Jon. Every thought of him chilled her. Once, thinking of him felt like sitting in the shade of a lemon tree and a young Viserys, before the madness and the hate took him, braiding flowers into dainty crowns on their heads. Like imagining shapes in clouds and laughing in soft grass. Like peace. Like the only home she’d ever known and thought she’d never have again.

But now it was different. Now, seeing him was seeing Missandei in chains and hearing Grey Worm cry. It was the feel of her back hitting packed snow, dead hands clawing over her body and ripping at her hair.

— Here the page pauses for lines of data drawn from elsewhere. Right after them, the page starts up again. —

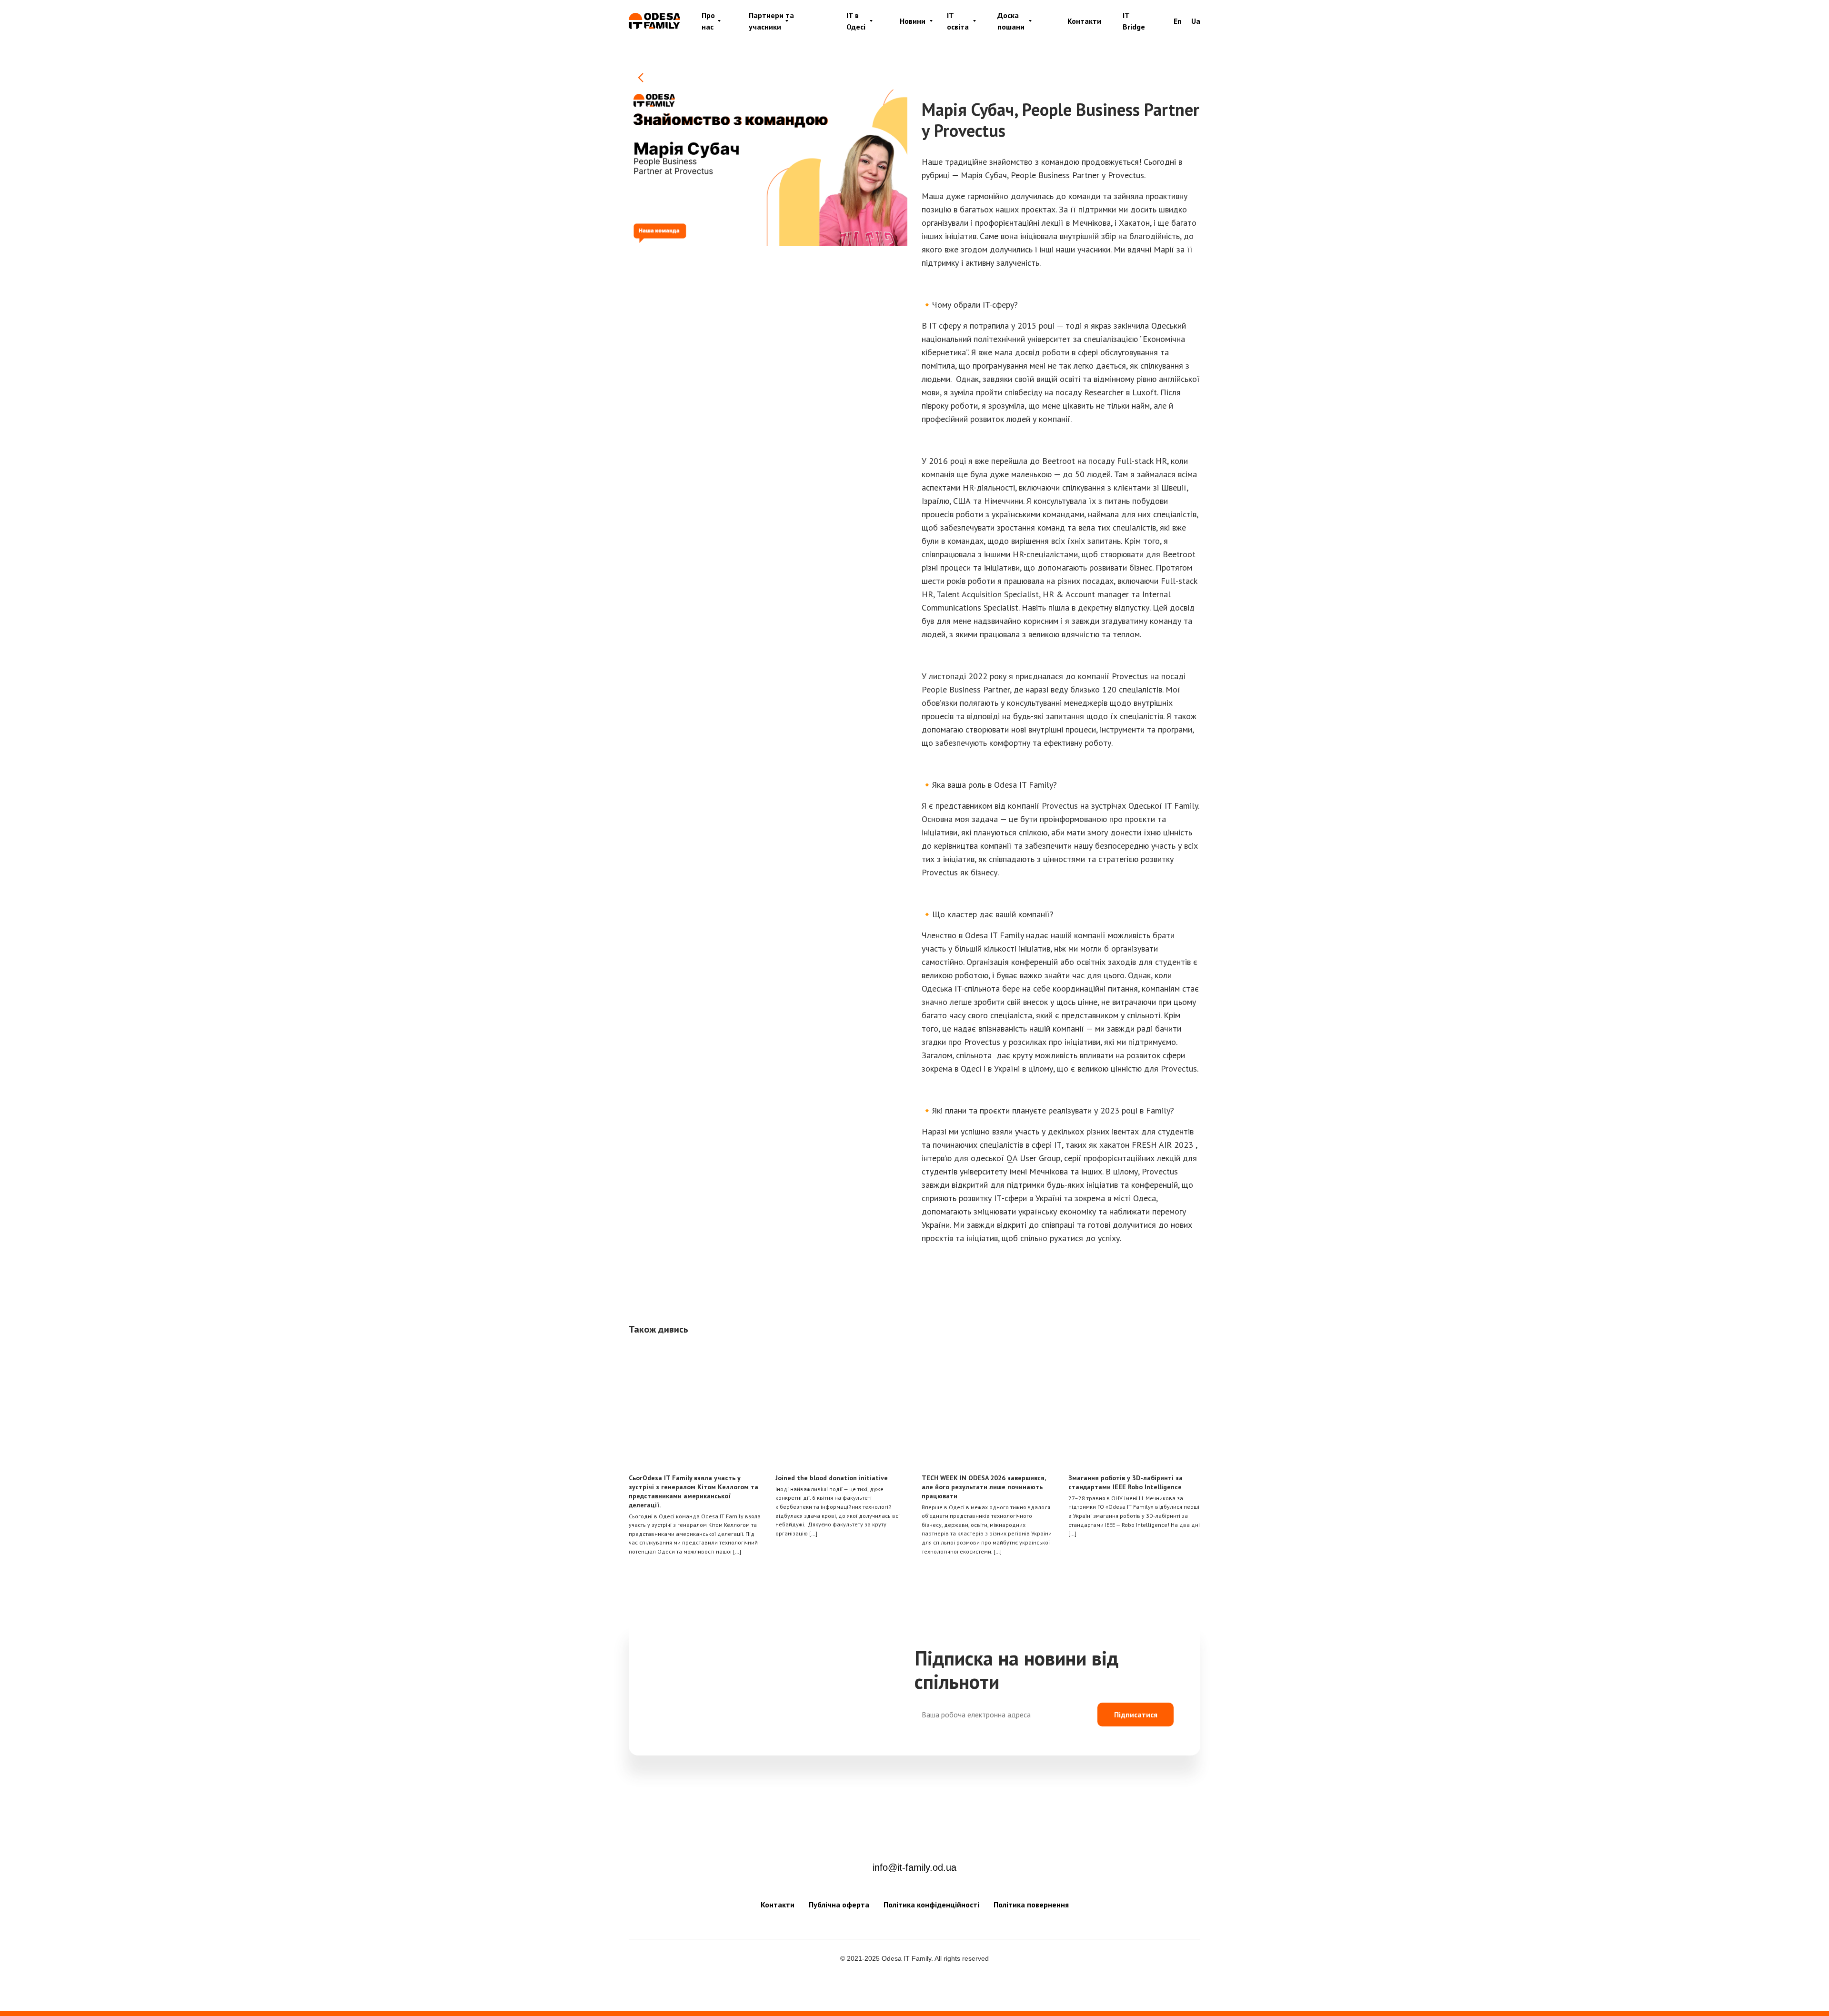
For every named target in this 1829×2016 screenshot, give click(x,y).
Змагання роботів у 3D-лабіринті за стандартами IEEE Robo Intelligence (1125, 1482)
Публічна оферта (839, 1904)
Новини (912, 21)
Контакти (1084, 21)
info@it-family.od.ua (914, 1867)
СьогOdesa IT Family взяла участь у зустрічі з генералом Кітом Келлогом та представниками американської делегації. (693, 1491)
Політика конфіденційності (931, 1904)
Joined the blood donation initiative (831, 1478)
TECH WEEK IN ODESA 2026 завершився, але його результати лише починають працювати (983, 1487)
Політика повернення (1031, 1904)
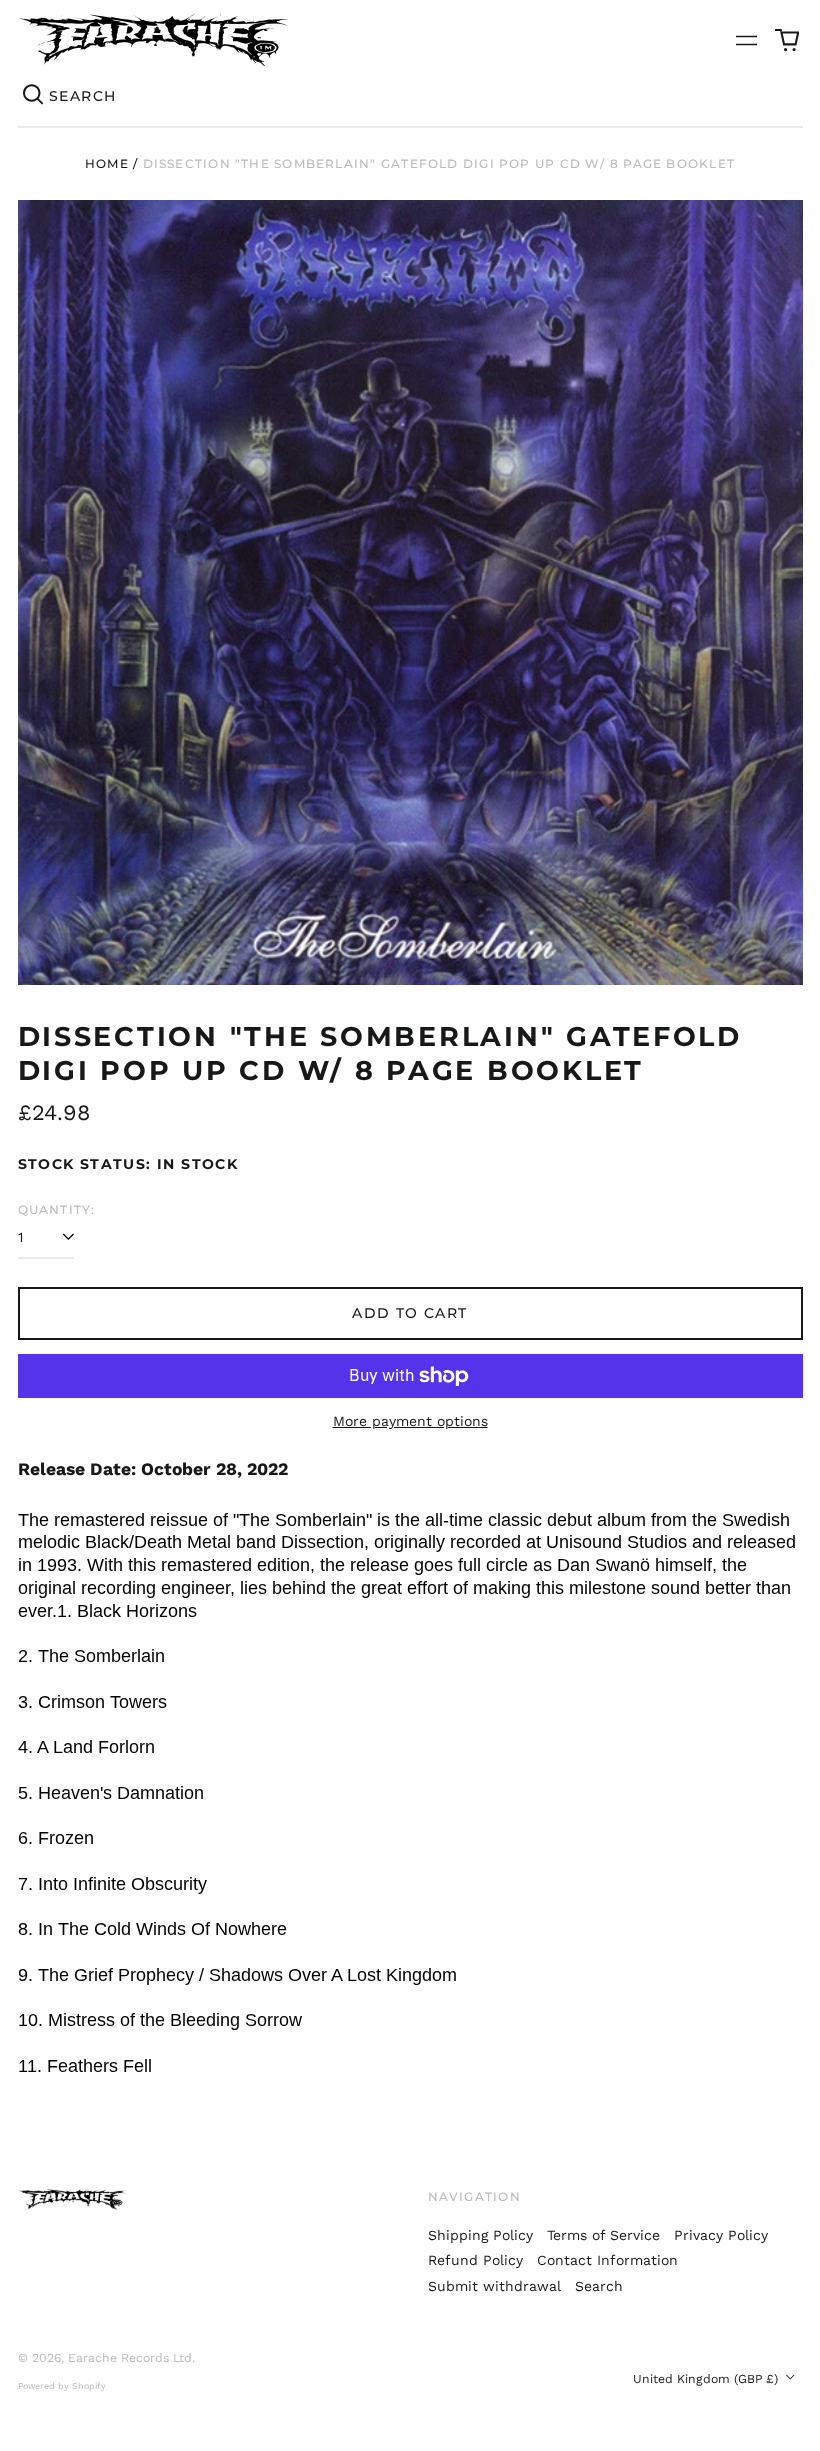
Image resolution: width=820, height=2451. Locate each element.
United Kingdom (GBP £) (707, 2379)
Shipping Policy (480, 2235)
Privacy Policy (721, 2235)
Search (599, 2286)
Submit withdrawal (494, 2286)
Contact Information (607, 2260)
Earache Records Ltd (130, 2358)
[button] (787, 40)
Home (107, 163)
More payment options (410, 1421)
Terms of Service (603, 2235)
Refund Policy (475, 2260)
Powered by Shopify (62, 2386)
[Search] (34, 96)
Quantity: (57, 1209)
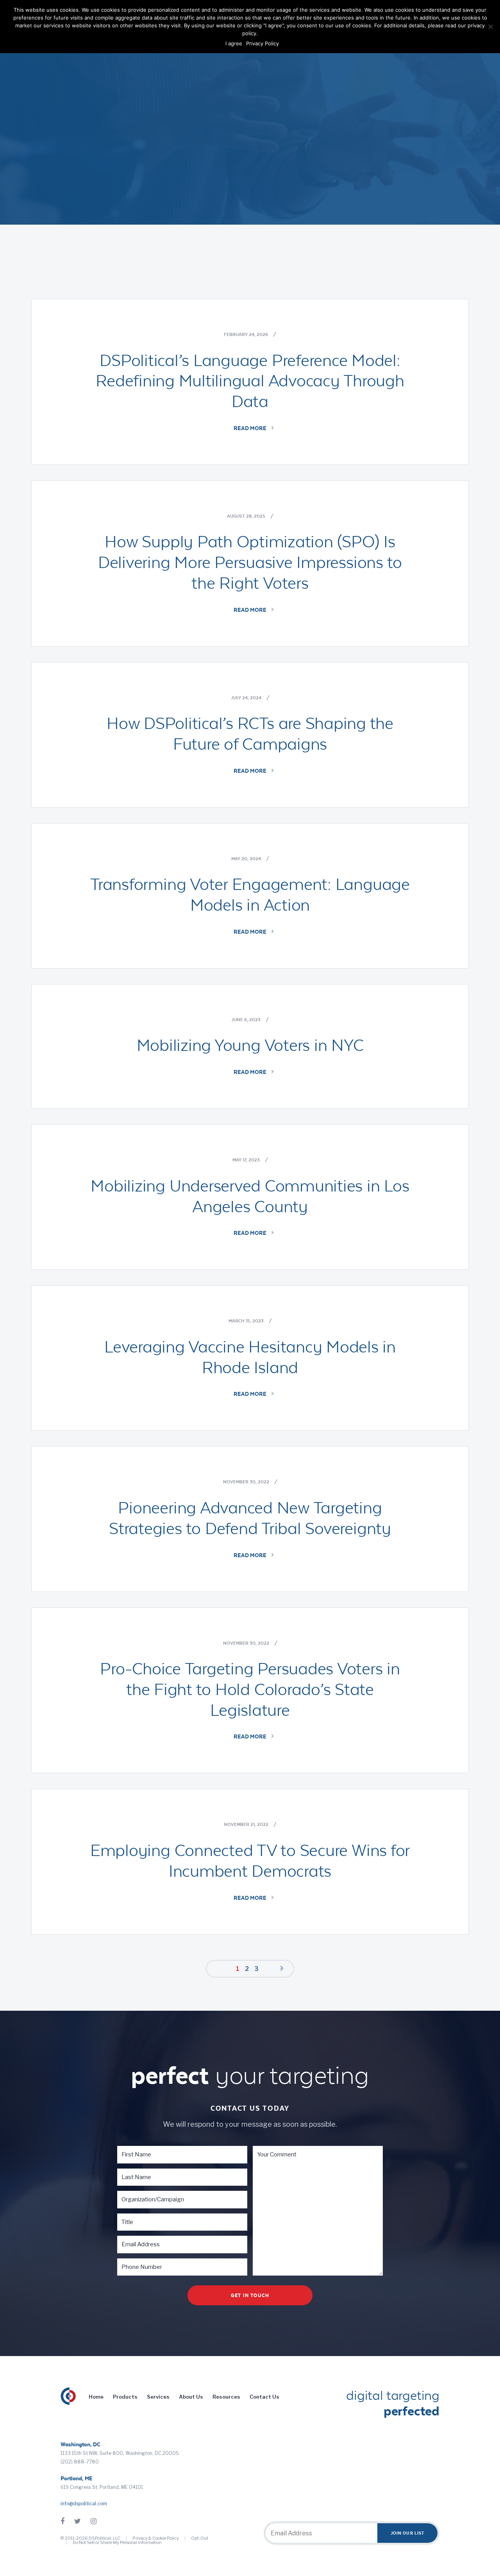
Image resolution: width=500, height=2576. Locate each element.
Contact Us (264, 2396)
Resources (226, 2396)
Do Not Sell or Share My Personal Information (117, 2542)
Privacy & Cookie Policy (155, 2538)
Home (96, 2396)
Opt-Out (199, 2538)
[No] (490, 26)
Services (158, 2396)
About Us (191, 2396)
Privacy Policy (262, 43)
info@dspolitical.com (84, 2503)
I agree (233, 43)
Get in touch (250, 2295)
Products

The sorrow in Jorah’s eyes as he tried to speak through the blood in his mouth. The sight of her children falling from the sky. 

She’d thought she could trust him, but trust was such an odd thing. She wasn’t sure she truly knew what it was. For as long as she could remember, she’d trusted that everyone she knew would see her for her use to them. Viserys, Illyrio, even Jorah; they wanted what they could get from her and she’d known it. She had only learned true trust, that faith in others that had always eluded her, after she’d met Missandei and Grey Worm, when the slaves of Yunkai had embraced her and cried with her. She’d thought she could trust him. What a fool she had been.

It was so easy to see how fiercely Jon loved his family. A lifetime of being the unwanted one, of being treated with indignity and disrespect, and yet he still opened his arms and his heart to his siblings. His absolute devotion to them had made her so envious, when they’d first met. She’d wanted that her entire life, would have done nearly anything for Viserys to have spoken of her the way Jon spoke of Arya. Once, on the boat, Jon had told her story after story about the wild little girl who felt everything with all her heart. Arya always loved the stories of the conquest, he’d said, but she always wanted to hear about Visenya, the fierce warrior-queen, more than anything else.

Of course, Daenerys had been thrilled. She’d thought of all the things that perhaps Arya would like. She’d wanted so badly to show Jon, her love, her heart, that if his family was important to him, then they were important to her, too. 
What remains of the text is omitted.